__EXERCISE DETAILS__: Continue the blog post below on how doctors talk over patients' heads with medical jargon. Pick up right after its closing parenthetical note.

Tuesday, March 4, 2014
"Doctor-ese", OR What the HELL Are You Talking About?
Doctors have their own secret language.
In the comments in my last post, a great friend of mine pointed out how doctors talk WAY over patient's heads. Often.
Part is that is that sometimes it isn't easy to describe stuff in English.
Part of it is that we forget to use English.
Part of it is laziness.
It's easier to use specific words and we figure if we use the word in context, the patients will learn the correct terminology.
This is true. Sometimes.
Patients or caregivers for patients with chronic medical problems end up with honorary degrees in medical terminology at the end.
I try to use a word and then define it. I hope that patients "get it." And I tell them to stop me if I'm saying something they don't understand.
As a physician, it is such a relief when we have a nurse or doctor as a patient because we can use medical terminology. It's very difficult to constantly translate in your head from "medical-ese" or "doctor-ese" into plain English.
When you can just say: "Your Ejection Fraction is 30% which means you really need to restrict your sodium content in your diet to 1200 mg a day and exercise aerobically daily,"
Instead of: "Your heart is really weak and only pumping 1/3 of the blood that goes into it-- out. That means you have to stop eating salt and salty foods so you don't hold on to a lot of water in your body. You need to start reading labels. You need to know that salt is sodium on labels and you need to count how much sodium is in everything you eat and only have 1200 -1500 mg a day. Also you need to exercise hard enough for 20-30 minutes every day that you can't hold a conversation. Walking fast, swimming, biking so that you are short of breath...." and on and on. You see what I mean.
(By the way, the above is an example, not advice. I individualize my instructions to people based on their ENTIRE medical history. The above only is an example, not recommendations to every person with a low Ejection Fraction)

__SOURCE MATERIAL__:
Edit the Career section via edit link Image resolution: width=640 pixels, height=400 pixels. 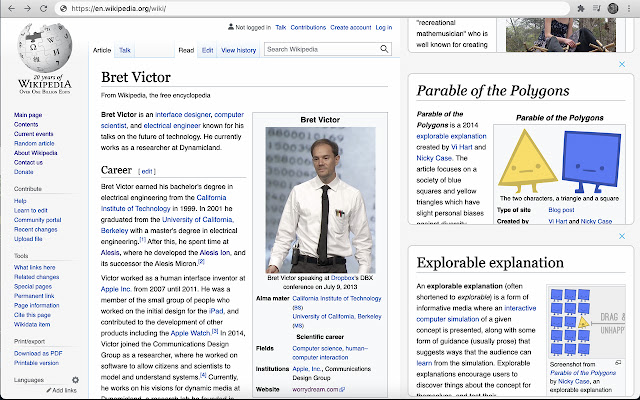[147, 171]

__TASK OUTPUT__:
We also are being pushed to see more patients daily and a lot of this requires time we don't always have. We don't have RN's in the office anymore because they're too expensive. So we pawn off the instruction to a dietician. That requires the patient go to see the dietician, or the diabetic educator. Often, they don't go or CAN'T go because of work restrictions. Then they get worse. Then they miss work anyway. It's frustrating.
I would love to have a pocket translator for medical language. I could say, "Your edema is much worse and you're getting a diabetic ulcer on your right great toe."
The pocket translator could then say, "Your legs are swelling up too much and you have a potentially serious problem with an open sore on your big toe. That's bad because it can cause your toe to get infected, and that's how amputations start in diabetics. You need to follow your diet , look at your feet, keep them clean and dry and keep the swelling down by elevating them whenever you can. Also, wear shoes or foot-gear all the time, even in the house."
Since Doctors don't have pocket translators, remember that your doctor is human and sometimes forgets to translate.
Don't be shy about stopping them and saying,
"What the HELL are you talking about?"
"Could you please translate that into plain English?"
Your doctor will thank you for reminding them because honestly, we WANT you to understand, we WANT you to get better, and we WANT to succeed as physicians by having our patients succeed.